07 de noviembre 2013 - 01:00

ENTRE las fuerzas gravitatorias de la letra g del cuello de Fernando Alonso y la marcha atrás de algún que otro ministro estamos abocados a saber de sexualidad pura y dura de la buena. No porque sea momento especialmente lujurioso o porque nos estén dando hasta por los poros, ni por aquello de las orejas en las paredes y los ojos en las cerraduras ajenas, ni siquiera por los desencuentros de parejas destinadas a entenderse entre regiones, sino más bien por el efecto consolador sobre las masas y el sinsentido de la energía malgastada.

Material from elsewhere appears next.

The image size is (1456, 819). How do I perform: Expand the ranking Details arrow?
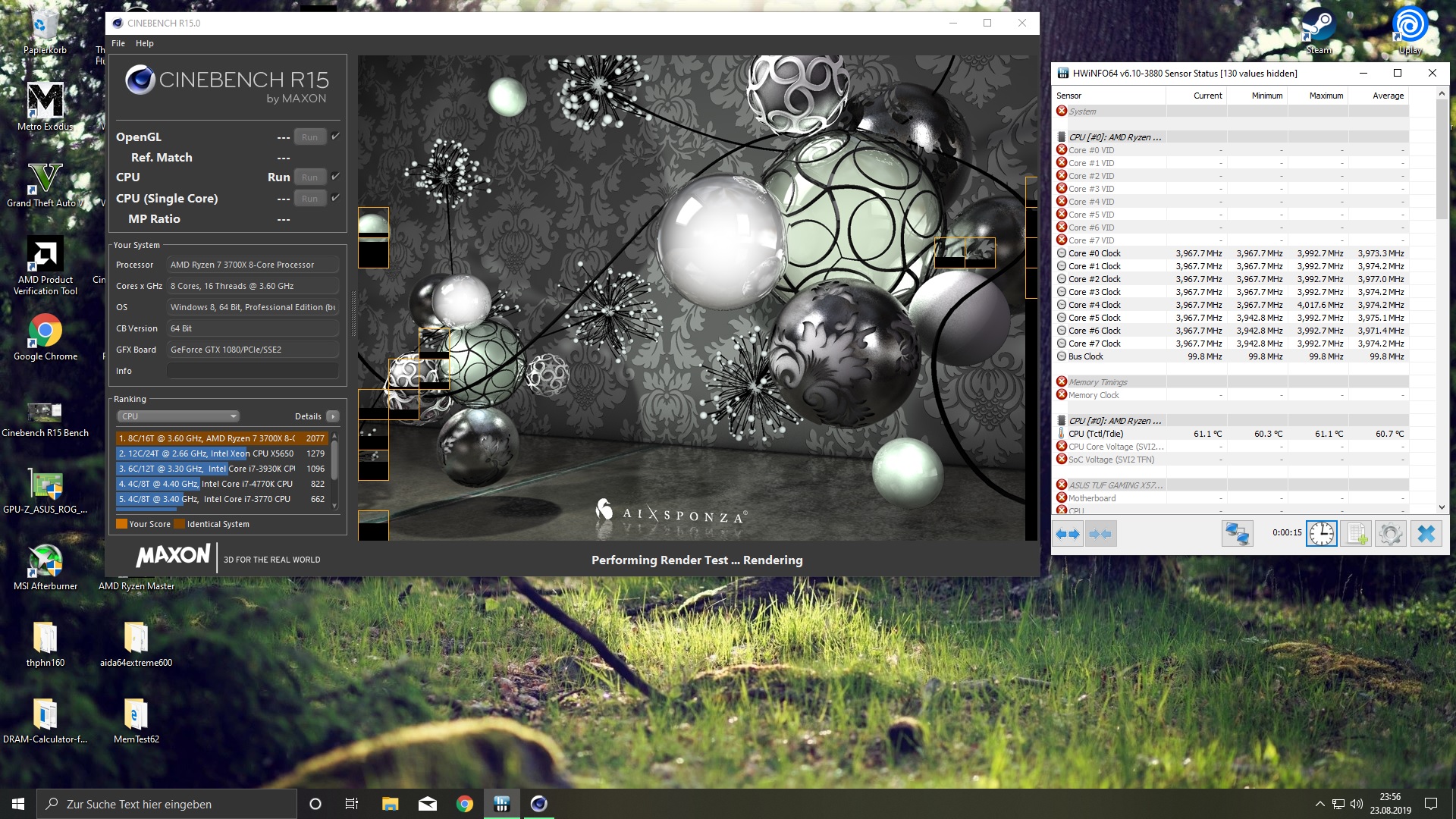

La marcha atrás nunca es aconsejable, tiene sus detractores, los médicos son los primeros críticos y los sexólogos tienen constantemente una cruzada contra ella. Tanto la técnica en sí como sus consecuencias dejan congestiones insoportables, producen inflamación en las vías y acaba por dejar secuelas indelebles. Más aún cuando se produce por razones sadomasoquistas. No es de recibo que sea por el miedo a perder votos y papeletas introducidas en las ranuras correspondientes antes que por interesarse por el bienestar y el placer de los conciudadanos. Nunca la educación y la sanidad han estado tan perseguidas. Nunca el placer y el derecho estuvieron tan denostados. La virilidad y la vileza de los atributos de gente acostumbrada a moverse por sus niveles de testosterona no es suficiente razón como para conseguir que el coitus interruptus sea elevado a la categoría de espacio cotidiano en que moverse.

Nos estamos acostumbrando al porno duro, en el que todo vale por mantener el poder y en el que cualquier postura es buena para vender imágenes sin un guión trabajado. Nos da la extraña impresión de que todo se mueve a impulsos, con gemidos, con bravuconadas y sin preservativo

Claro que con estos preámbulos, ya ha perdido vigencia aquello tan romántico que era un beso tierno y saber preguntar sobre si se estudia o se trabaja. Sería surrealista. Así, no hay quien ligue.